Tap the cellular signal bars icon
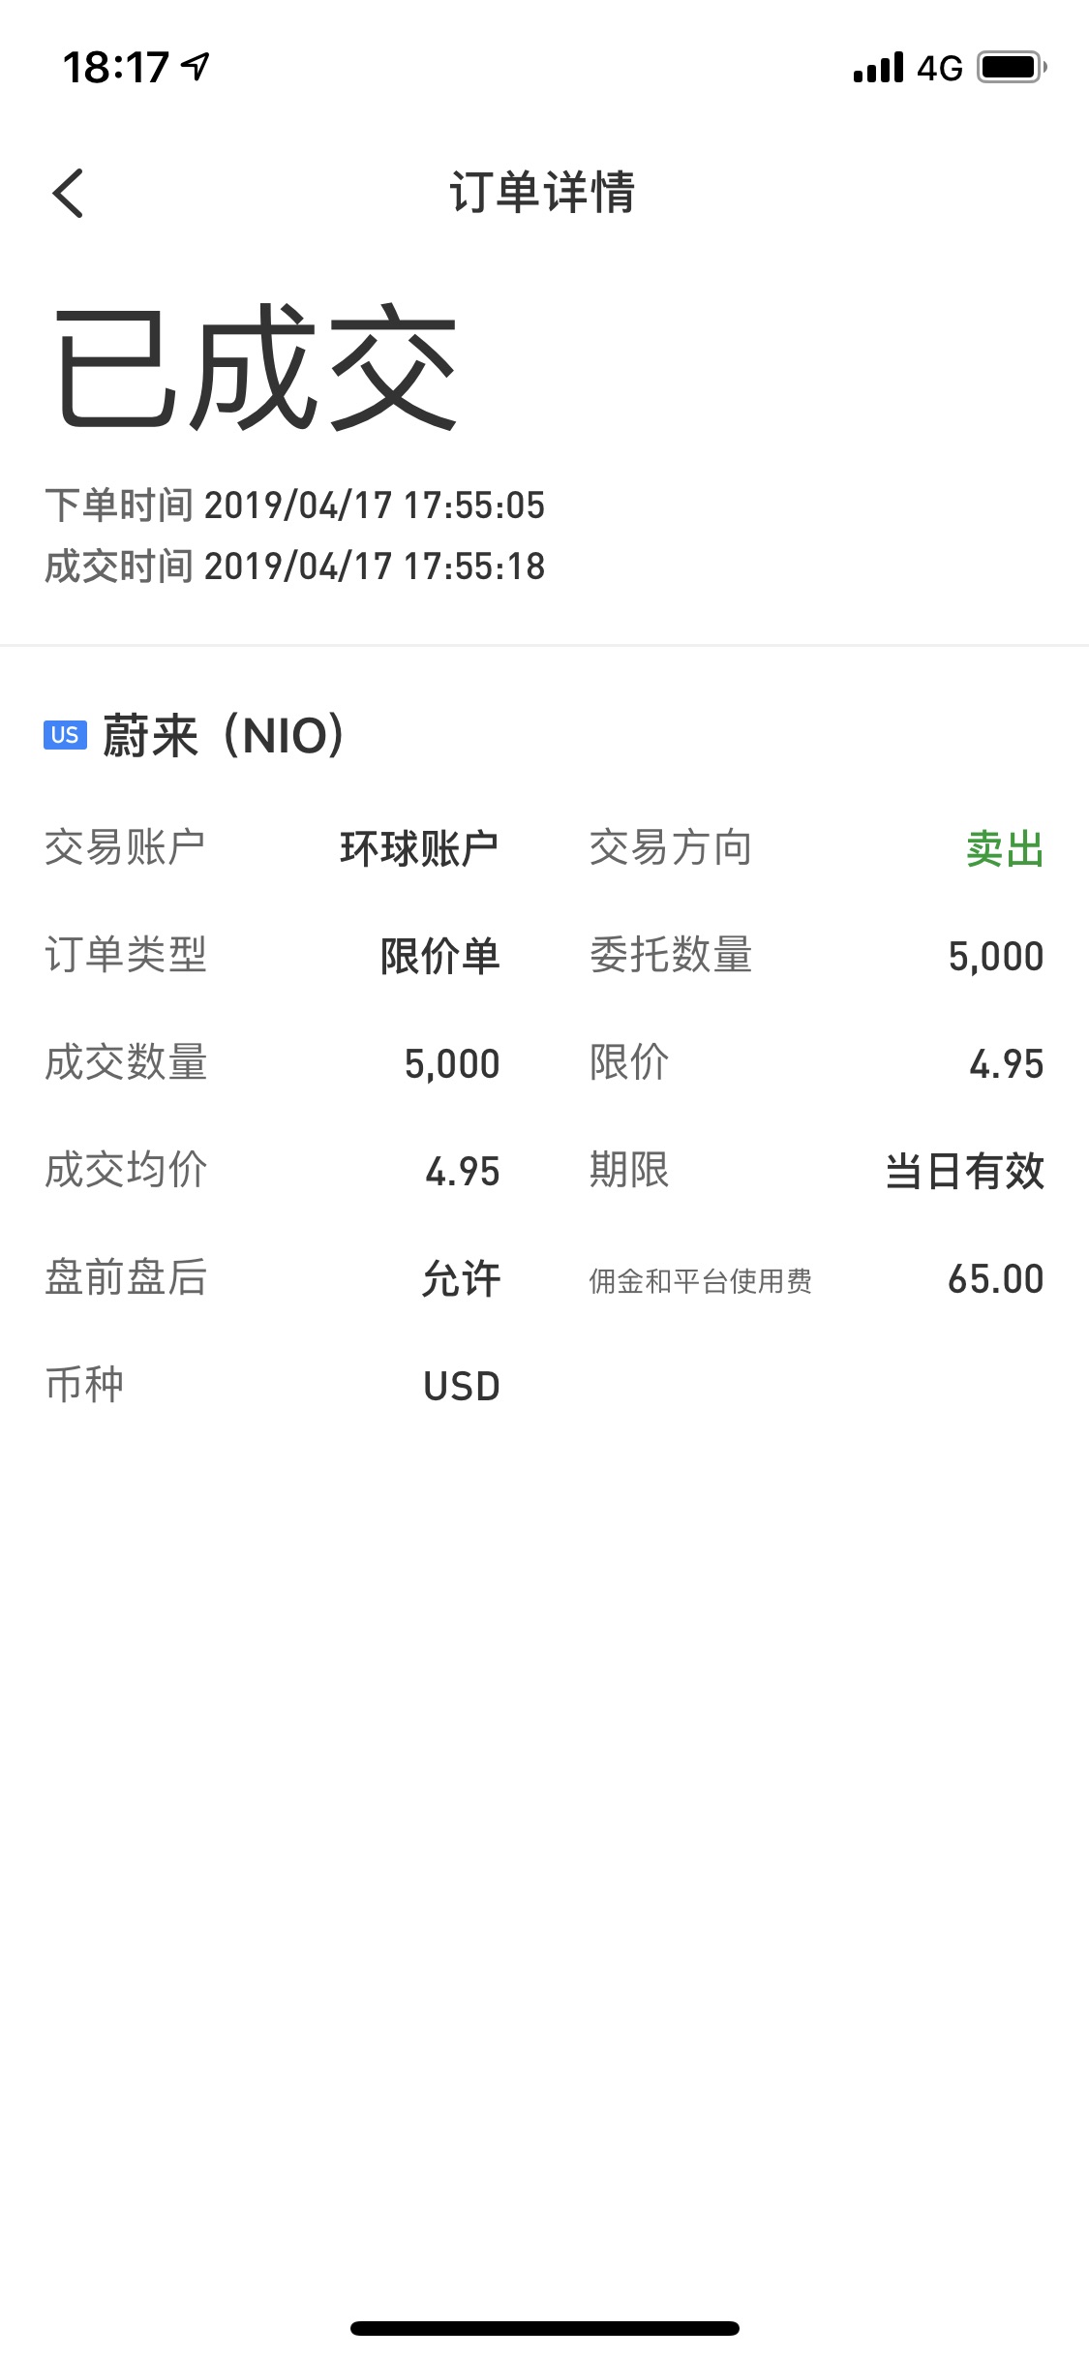[878, 68]
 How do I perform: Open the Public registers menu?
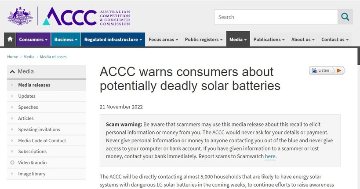(x=204, y=39)
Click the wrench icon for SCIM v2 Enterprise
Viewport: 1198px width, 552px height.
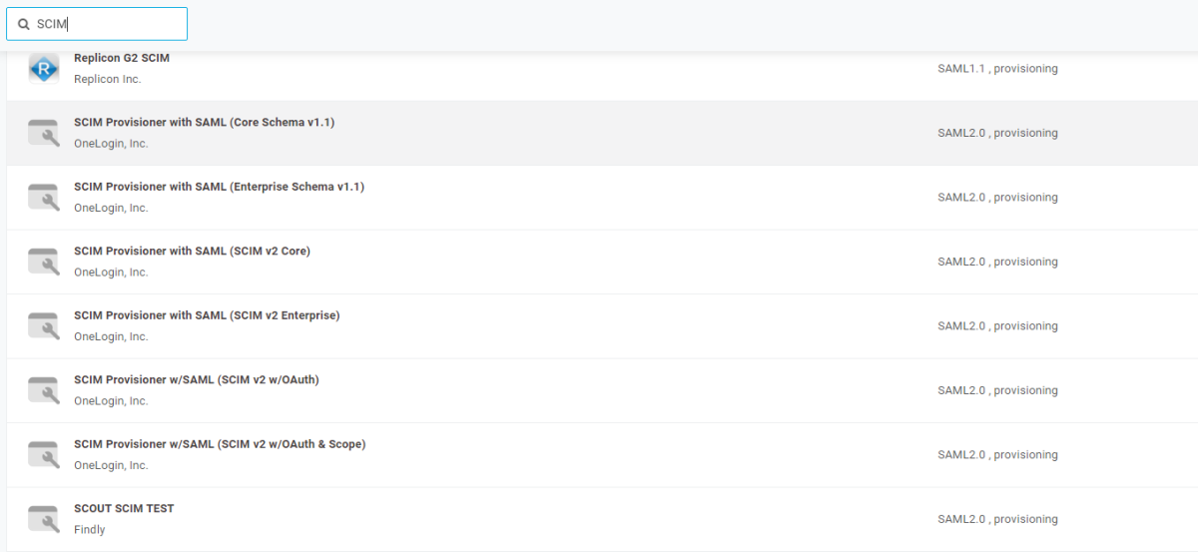pyautogui.click(x=43, y=325)
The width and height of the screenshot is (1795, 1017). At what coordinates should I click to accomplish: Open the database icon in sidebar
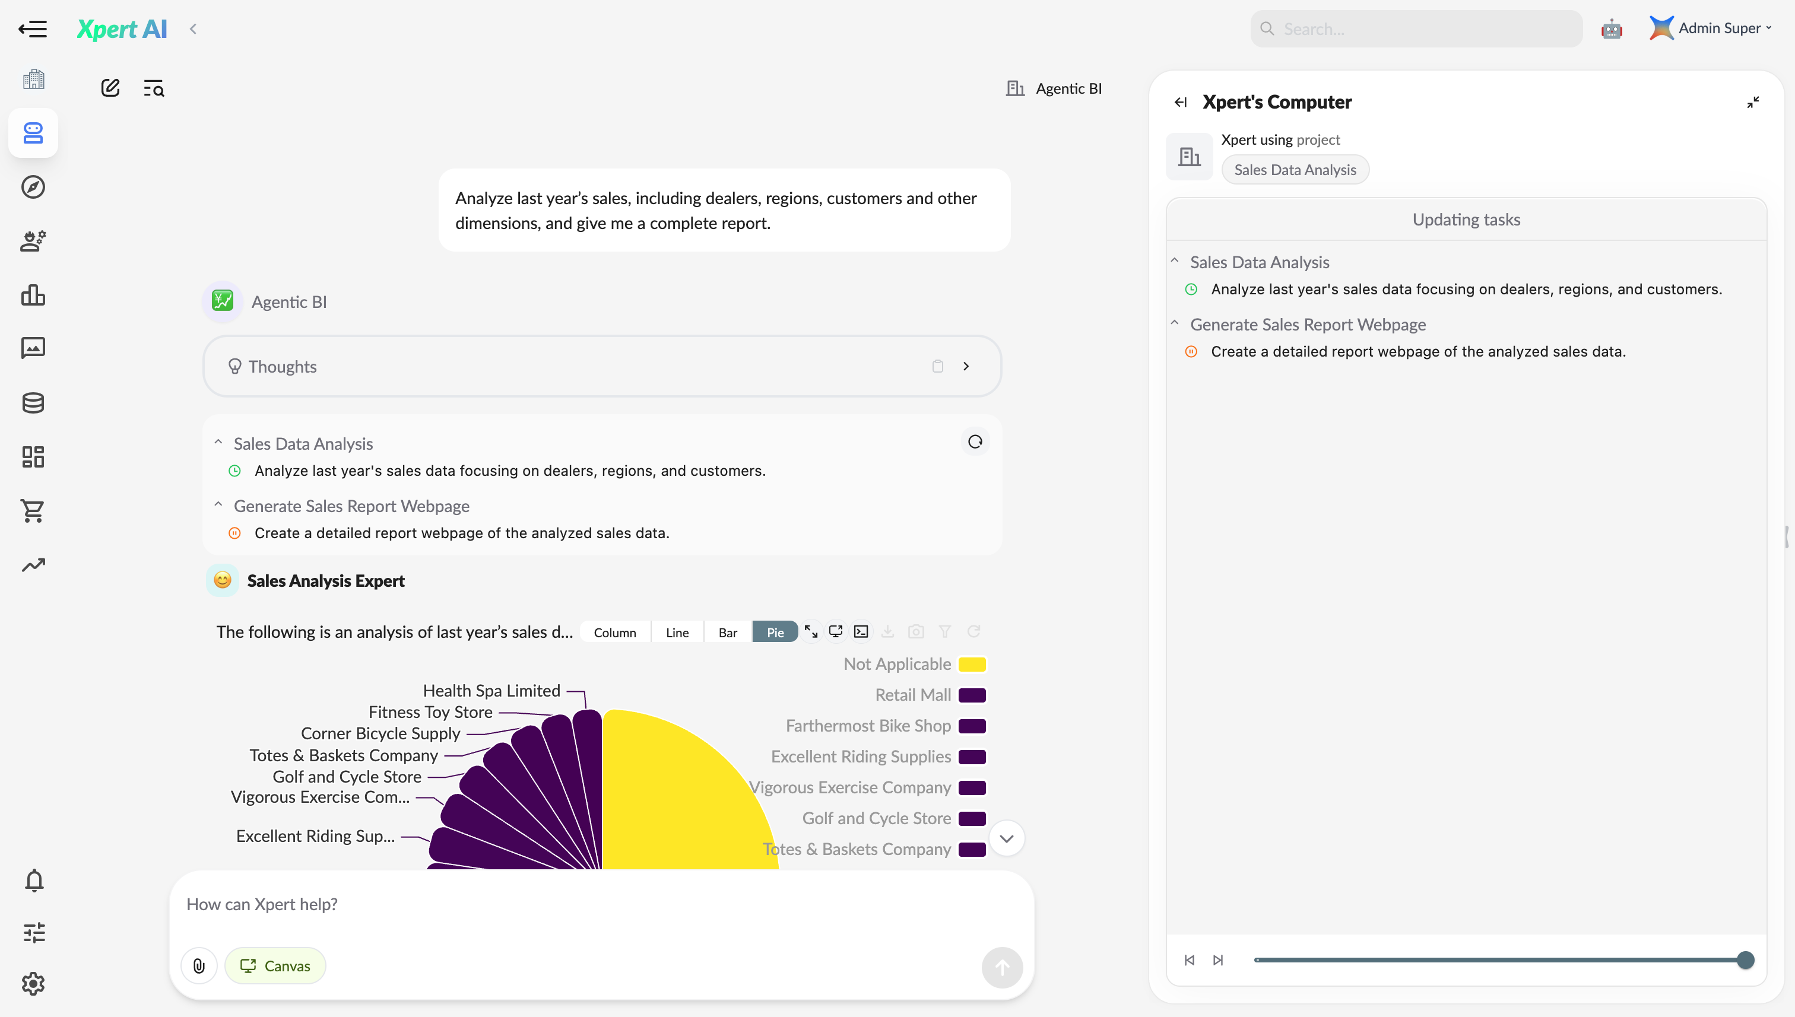[33, 402]
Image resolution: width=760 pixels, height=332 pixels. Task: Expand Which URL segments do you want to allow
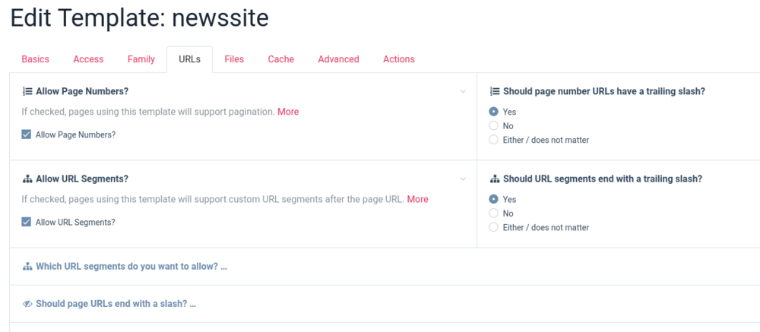click(x=131, y=267)
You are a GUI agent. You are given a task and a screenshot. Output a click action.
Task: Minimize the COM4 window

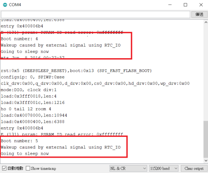point(170,5)
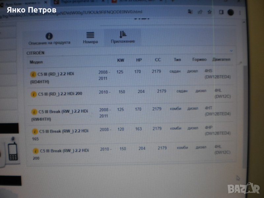Click the translate page icon in address bar
This screenshot has height=198, width=264.
190,12
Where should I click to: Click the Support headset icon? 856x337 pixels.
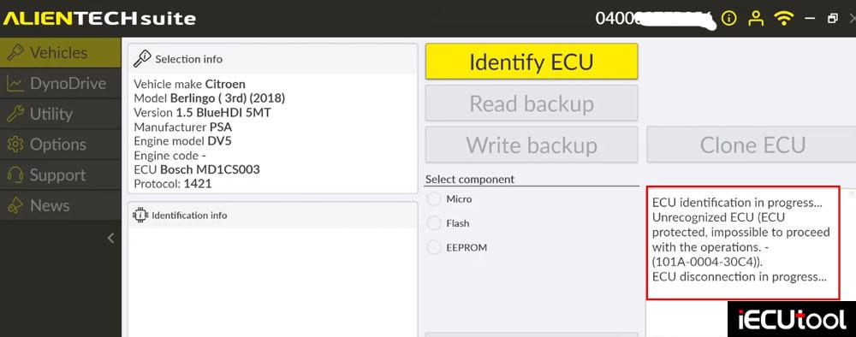pos(15,175)
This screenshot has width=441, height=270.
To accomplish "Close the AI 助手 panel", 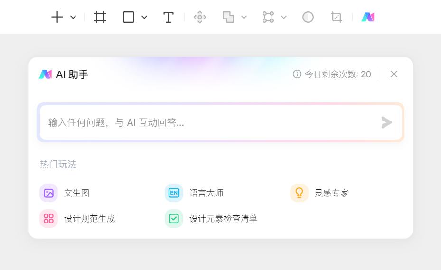I will pyautogui.click(x=394, y=74).
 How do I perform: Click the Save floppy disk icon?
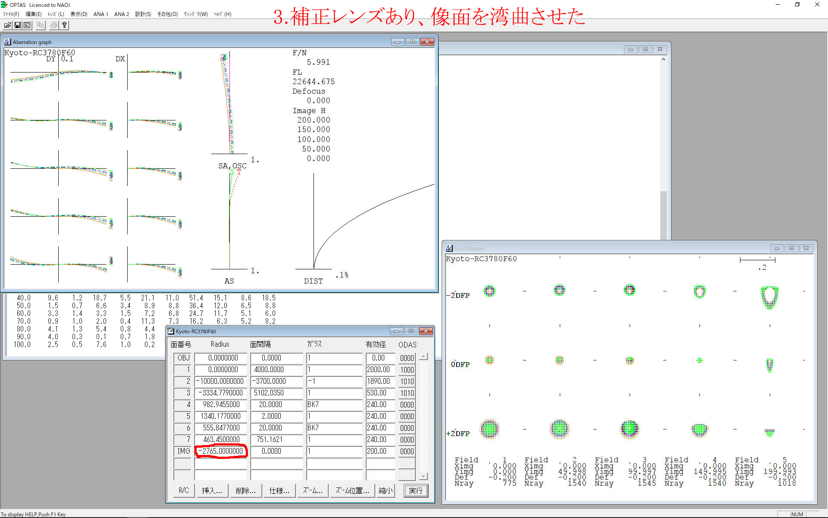pyautogui.click(x=18, y=25)
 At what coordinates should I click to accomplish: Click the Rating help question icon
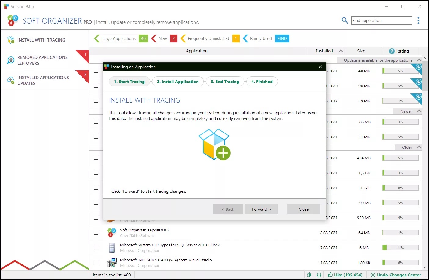(x=392, y=51)
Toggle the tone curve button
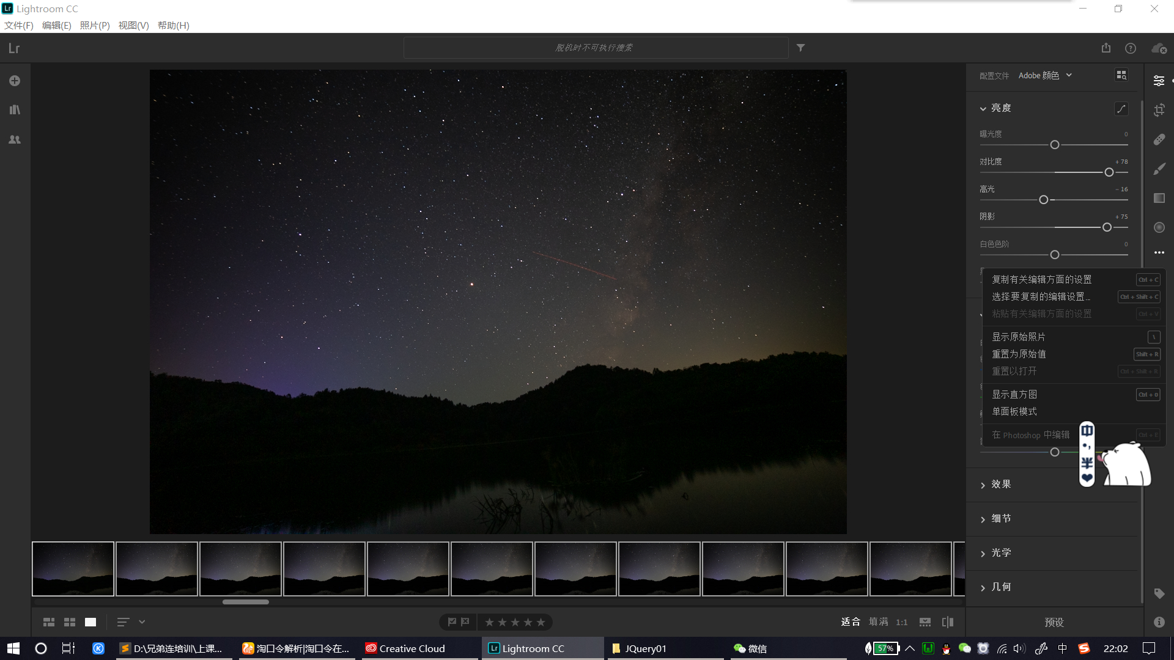 [x=1121, y=108]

● **WHAT IS REQUIRED**
Rewrite the listing from its first line through the line containing "pyautogui.click(x=43, y=325)", replacing "icon" with "symbol" and leaving everything else unchanged. Give only those lines, and omit the pictures.

● **TASK RESULT**
Tap the cellular signal bars symbol
[878, 68]
 How do I perform: Open the Public registers menu?
(x=204, y=39)
Click the wrench symbol for SCIM v2 Enterprise
Viewport: 1198px width, 552px height.
pyautogui.click(x=43, y=325)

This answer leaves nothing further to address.